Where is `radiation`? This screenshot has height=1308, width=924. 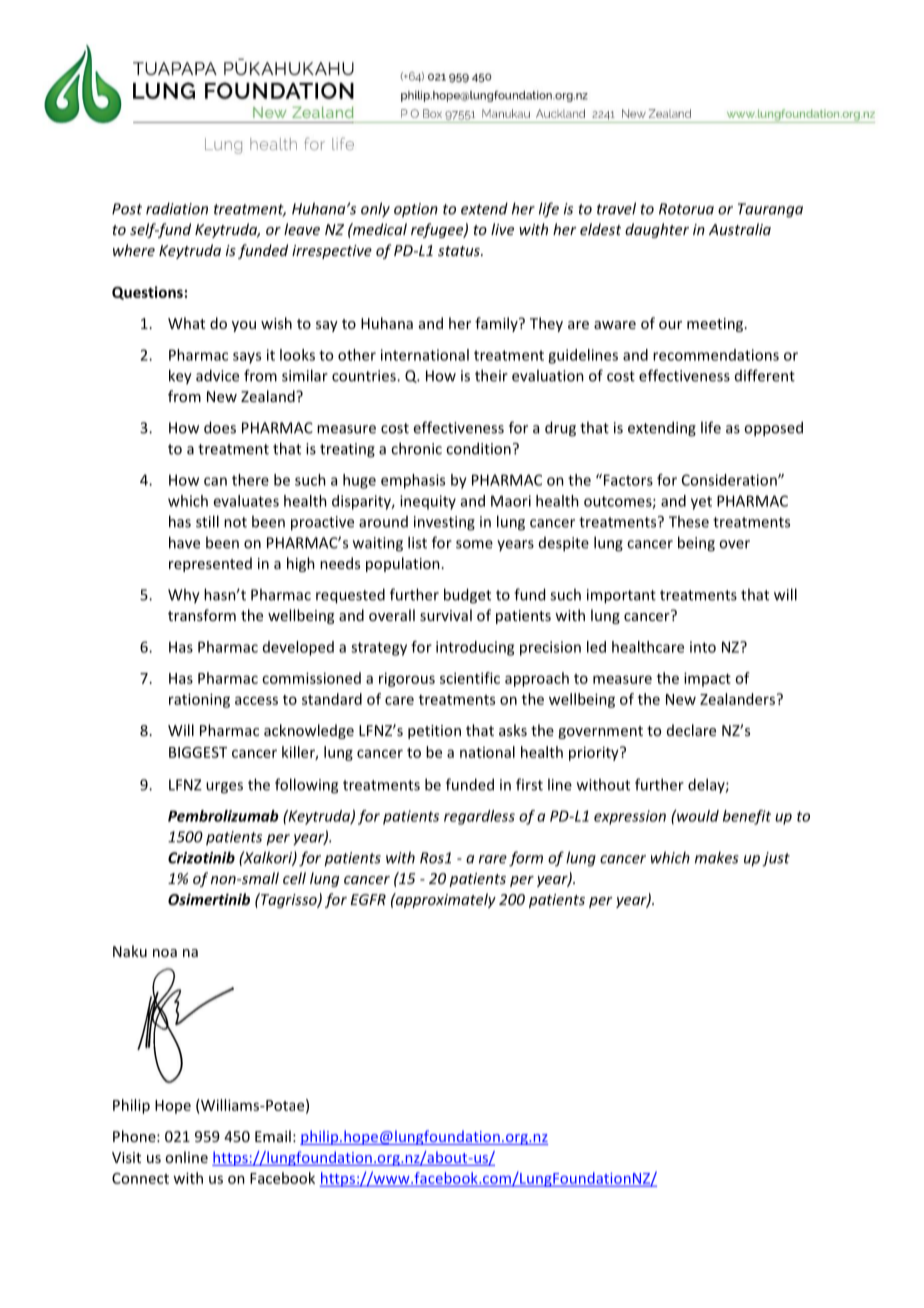
radiation is located at coordinates (177, 208).
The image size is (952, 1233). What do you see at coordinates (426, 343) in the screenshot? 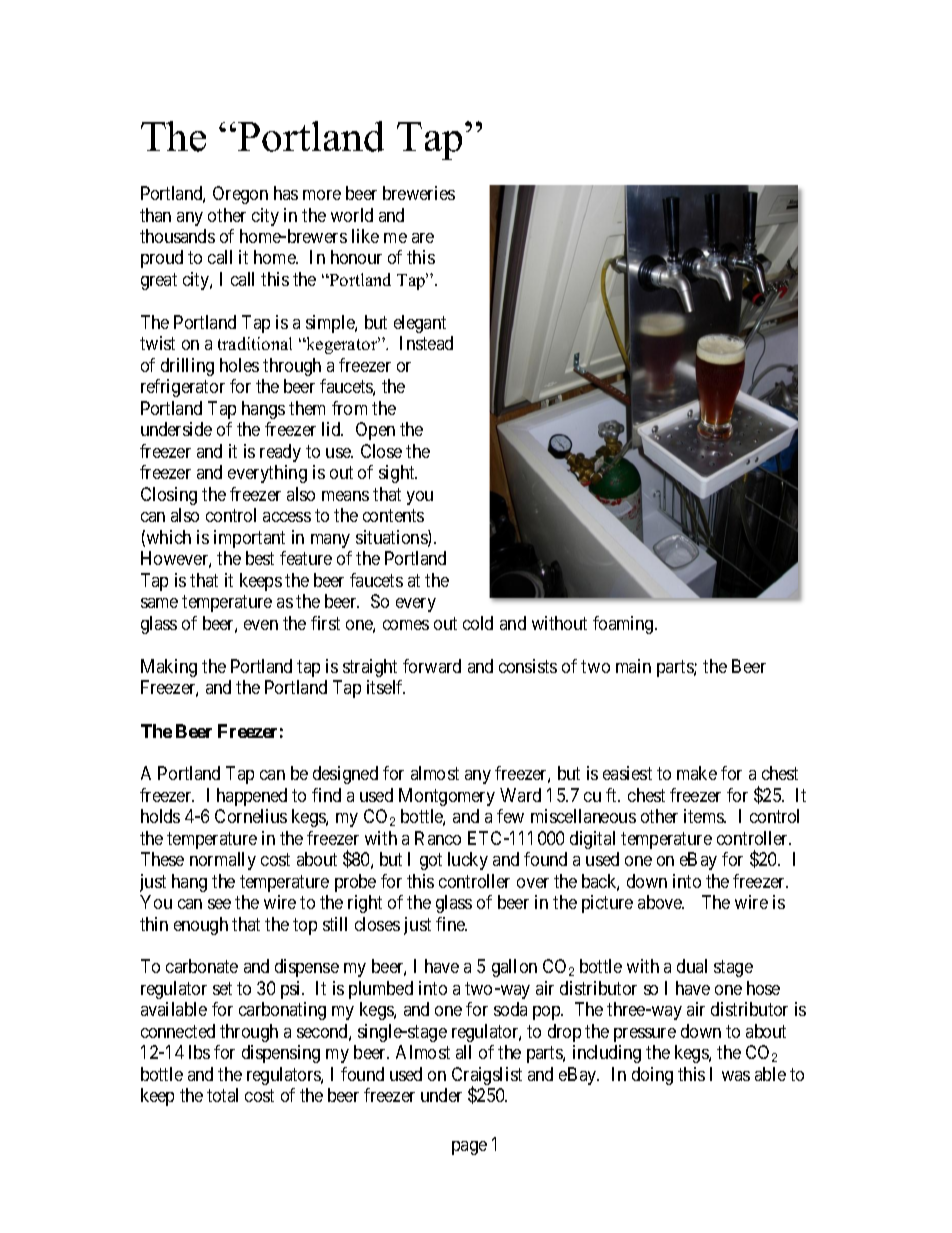
I see `Instead` at bounding box center [426, 343].
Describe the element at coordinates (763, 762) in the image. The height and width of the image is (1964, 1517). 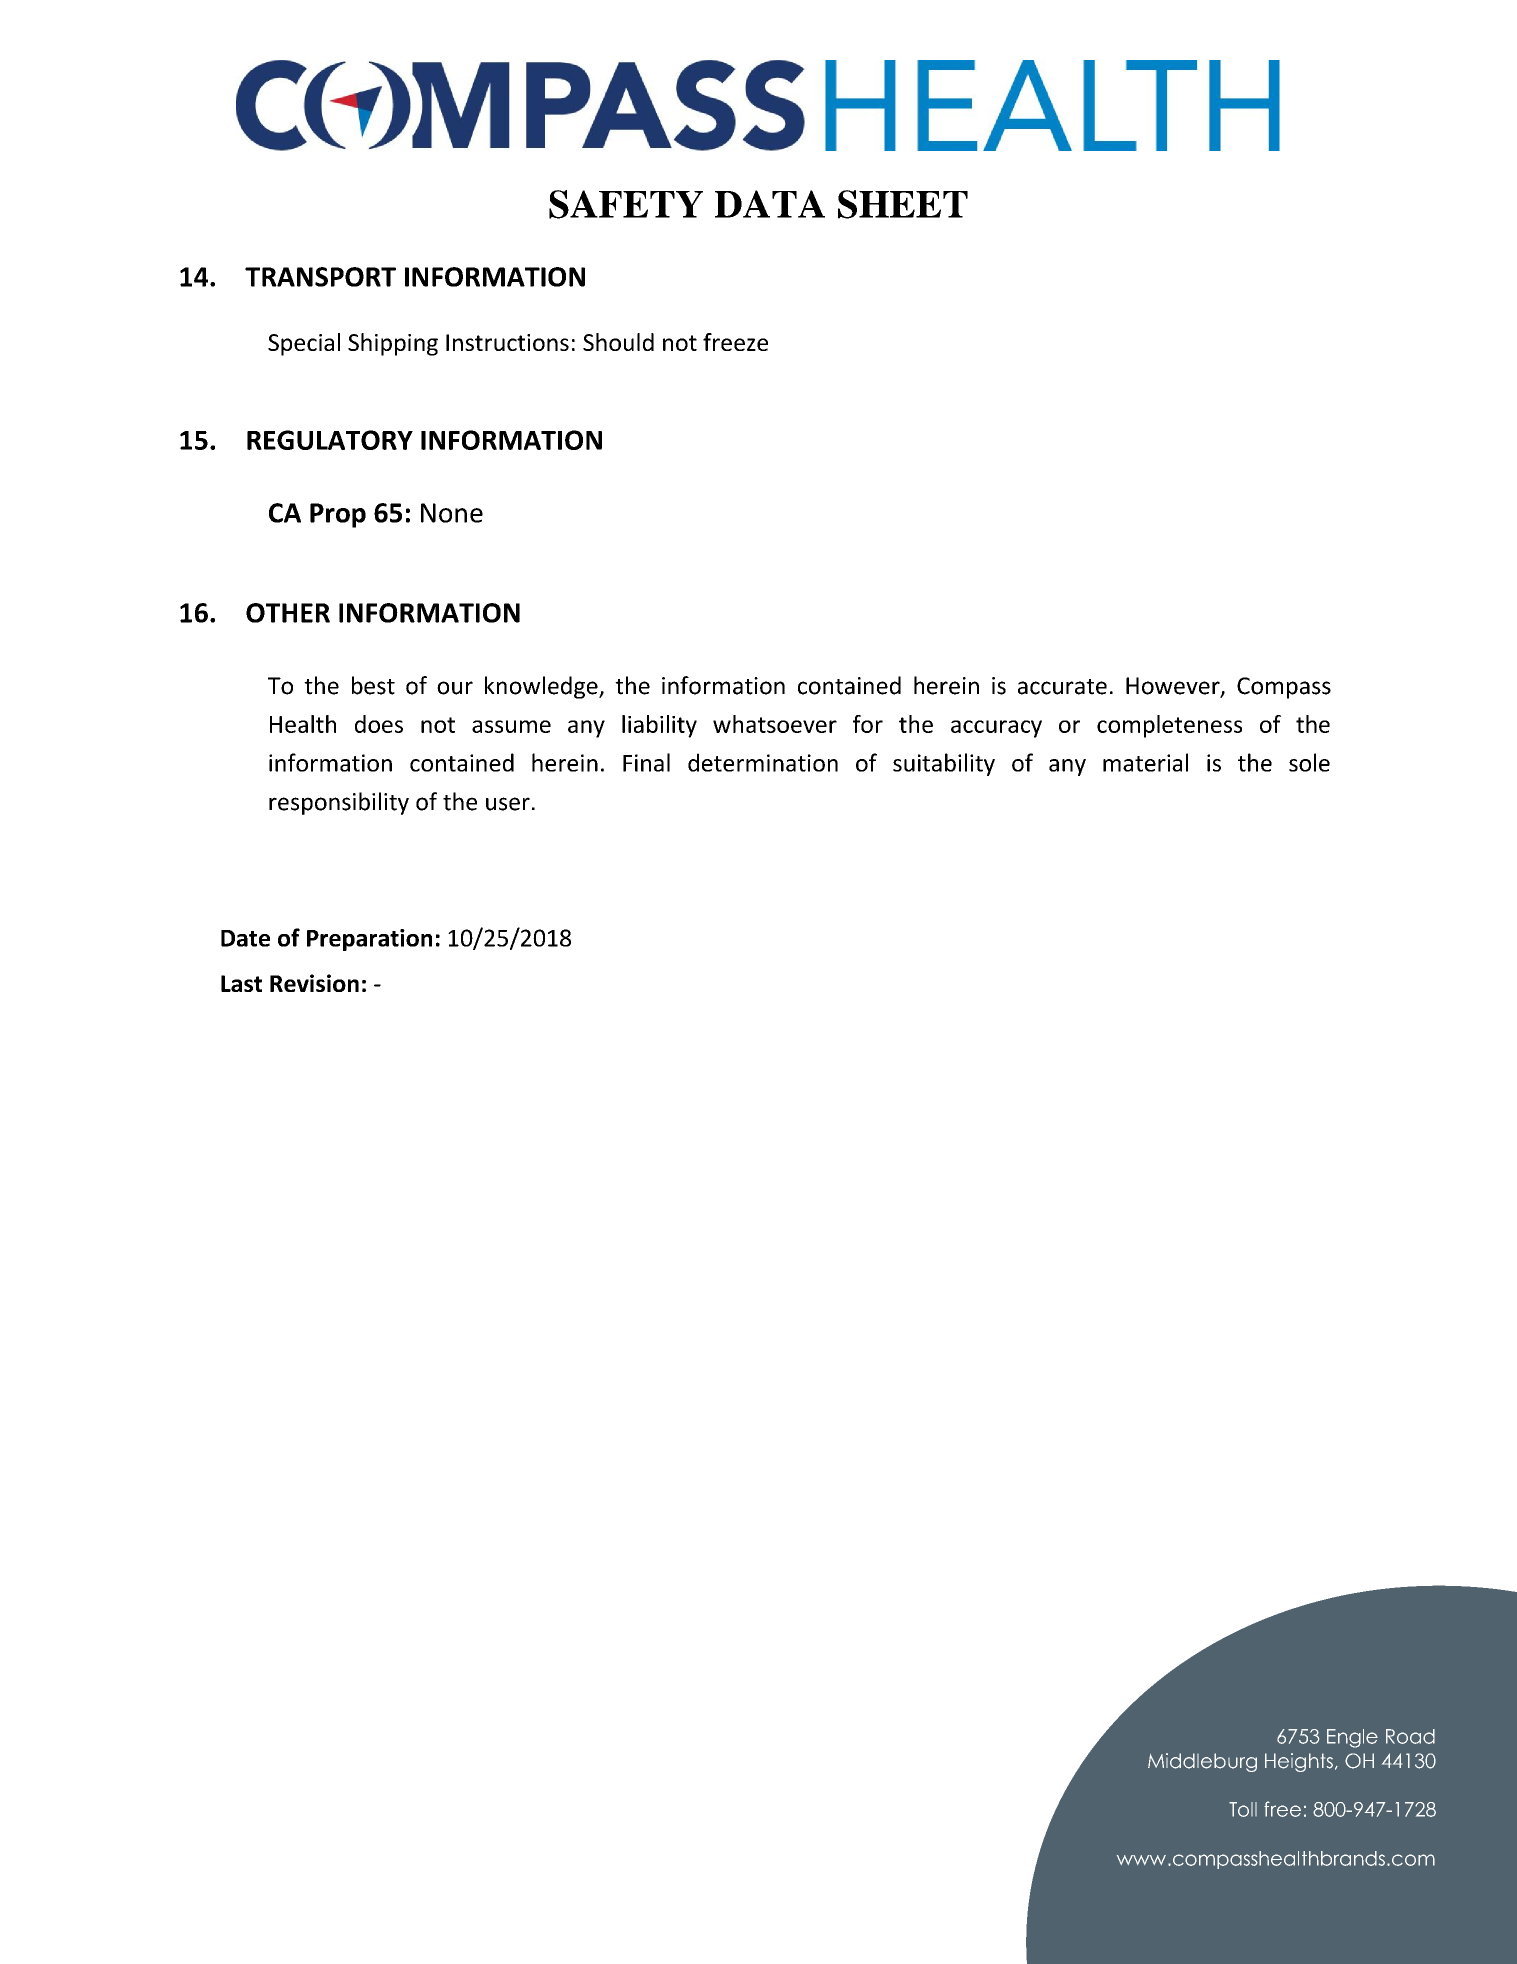
I see `determination` at that location.
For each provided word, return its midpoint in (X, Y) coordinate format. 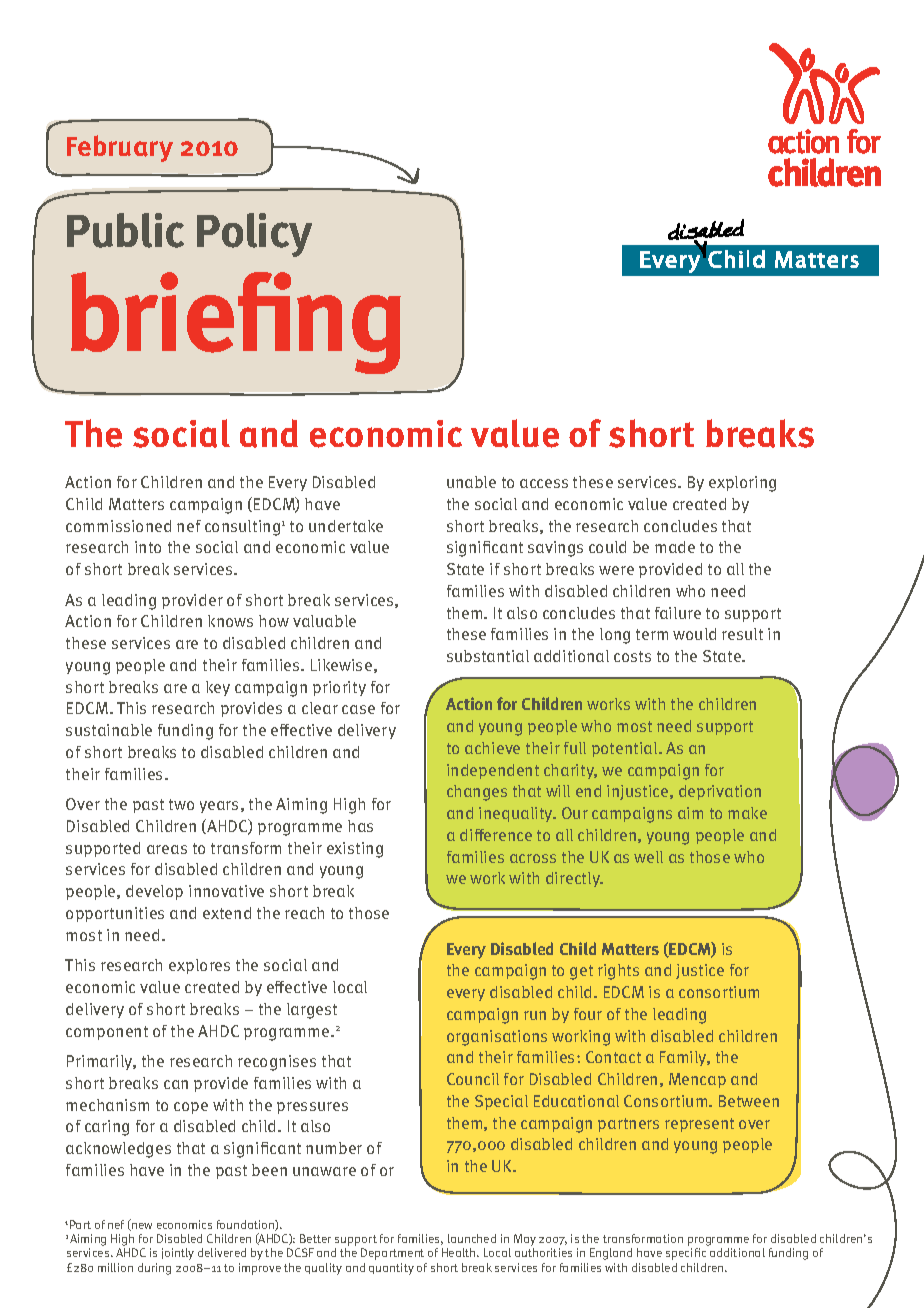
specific (686, 1254)
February (120, 148)
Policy (254, 235)
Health (460, 1252)
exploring (742, 484)
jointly (178, 1254)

+ + + +

Copy all of the data above word for word, leaving out the pictures.

● Written reply
Where is `radiation`? This screenshot has height=1308, width=924. 
radiation is located at coordinates (177, 208).
The image size is (952, 1233). What do you see at coordinates (426, 343) in the screenshot? 
I see `Instead` at bounding box center [426, 343].
Describe the element at coordinates (763, 762) in the image. The height and width of the image is (1964, 1517). 
I see `determination` at that location.
For each provided word, return its midpoint in (X, Y) coordinate format. 
specific (686, 1254)
February (120, 148)
Policy (254, 235)
Health (460, 1252)
exploring (742, 484)
jointly (178, 1254)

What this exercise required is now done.